For this exercise, copy all the data exactly and include none of the pictures.

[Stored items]
==================================================
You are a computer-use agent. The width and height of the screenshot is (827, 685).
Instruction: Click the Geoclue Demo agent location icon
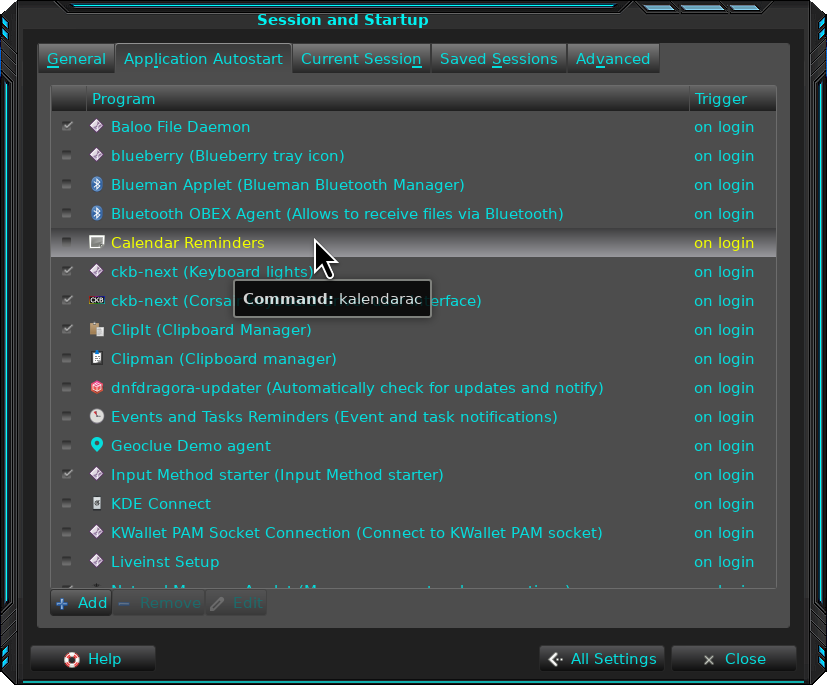point(97,446)
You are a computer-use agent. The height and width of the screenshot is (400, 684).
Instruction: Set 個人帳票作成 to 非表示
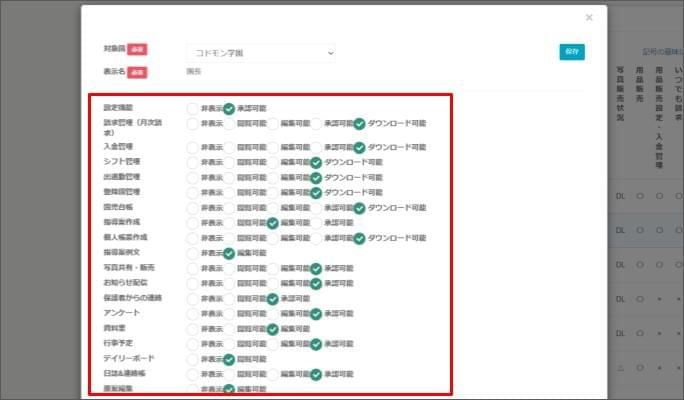click(193, 238)
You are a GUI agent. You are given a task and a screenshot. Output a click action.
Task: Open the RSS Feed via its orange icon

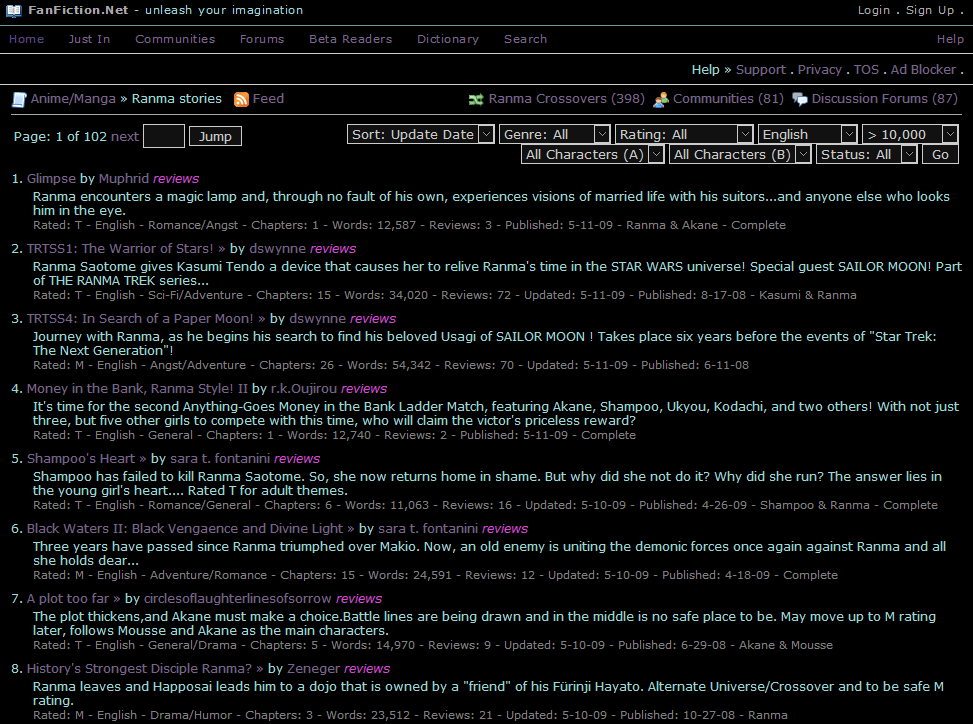[241, 98]
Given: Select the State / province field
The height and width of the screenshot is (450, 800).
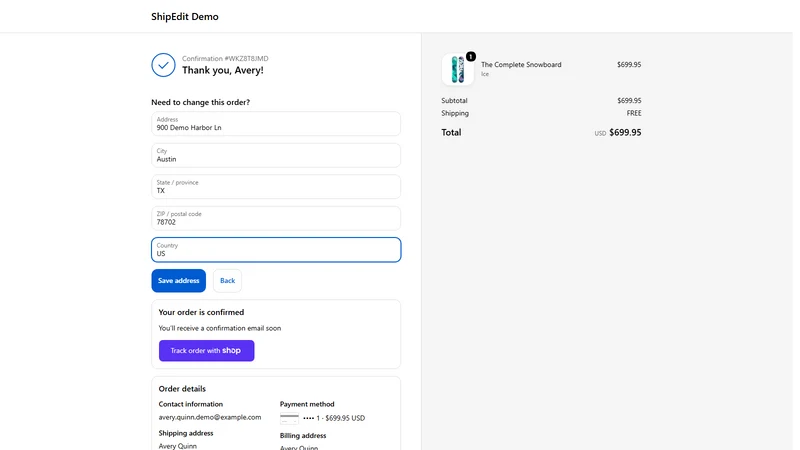Looking at the screenshot, I should 276,187.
==================================================
### SOLUTION
You are a computer-use agent. The width and height of the screenshot is (827, 685).
Instruction: Click the Geoclue Demo agent location icon
point(97,446)
You are a computer-use agent. The height and width of the screenshot is (400, 684).
Instruction: Set 個人帳票作成 to 非表示
click(193, 238)
You are a GUI agent. You are given a task and a screenshot. Output a click action.
Task: Open the RSS Feed via its orange icon

[241, 98]
Given: Select the State / province field
The height and width of the screenshot is (450, 800).
Looking at the screenshot, I should 276,187.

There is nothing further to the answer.